Improving Care for Patients Transitioning from Hospital Acute Care to Home

Rosha L. Hamilton, DNP, MSW, BSN; Judith A. Walloch, EdD, RN; Karen Lauer, BSN, RN, MSOLQ; Thomas W. Zoch, MD, FACEP, FACP, CPE

Disclosures

Nurs Econ. 2021;39(2):59-66. 

In This Article

Methods

Project Design

The project design was a QI approach to the current care model. Implementation of standard work protocols included adding patient TCM outreach phone calls within 48 hours and post-discharge appointment with their PCP within 7–14 days. Further, the medication reconciliation process was reviewed and documentation improved. These changes allowed for utilization of CMS TCM billing codes.

Setting/Population

The TCM project took place in an integrated health system involving a hospital in a region of the statewide system. The registered nurse care manager (RN-CM) was most directly affected by this project. The RN-CM worked for the organization for over 5 years and was invested in this pilot program's success. The RN-CM made the outreach calls to the patients after discharge. Also included in the project were 133 PCPs who needed to submit the correct billing code.

Patients impacted by this project were discharged to home after an observation or inpatient hospital stays in one of the two acute care hospitals. Inclusion criteria included patients who were Medicare beneficiaries and had a PCP within the health system. In 2018, the project hospital discharged 9,527 Medicare beneficiaries to home for a monthly average of 793. In 2019, the monthly average for the first 3 months was 512 Medicare discharges to home.

Process

The first step in implementing the program was training the RN-CM on the use of the care management platform. The care management platform allows the RN-CM to identify discharged patients. The care management platform not only sent admission-discharge-transfer alerts, but it could also report on the care manager activity tracking the call completion.

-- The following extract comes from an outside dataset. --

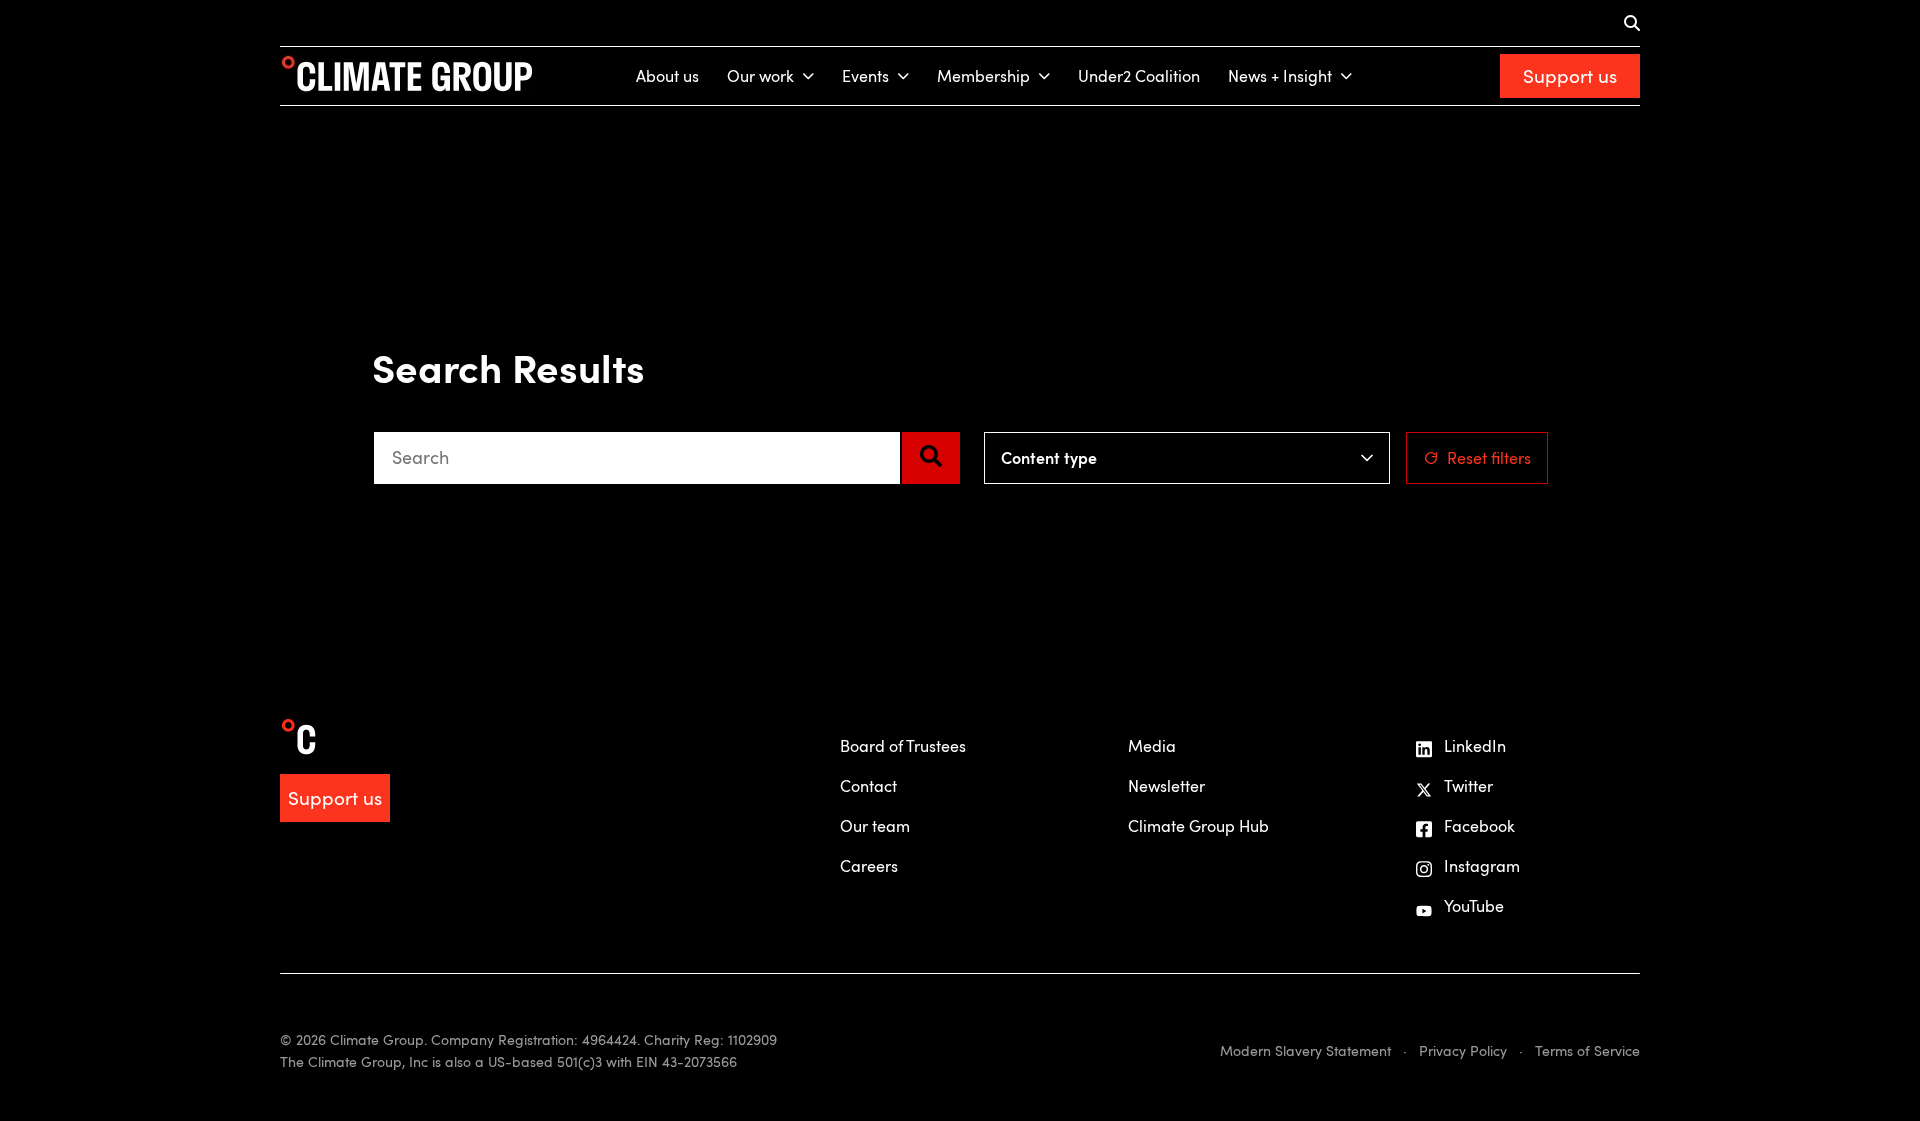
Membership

The next step was updating the RN-CM outreach protocols and documentation of post-discharge phone calls in the electronic medical record (EMR). A standardized TCM documentation template was created for care manager use. This template ensures the notes include appropriate comprehensive patient information for the PCP's use at the follow-up visit, including psychosocial, physical, and emotional aspects of the patient's status. Training on the TCM documentation template also included how to determine if the patient had a scheduled appointment and, if not, schedule the appointment. The next step was educating the PCPs on the TCM billing components and process. This was done via train-the-trainer through an educational presentation. The clinic managers were trained on the process, and they trained the providers at their clinics. If these providers do not submit the correct TCM billing claim, no change will occur.

Analysis

To evaluate the impact of the 3-month pilot, the analyst collected data monthly on the fiscal impact and the 30-day readmission rate. Data were analyzed for trends and month-to-month performance.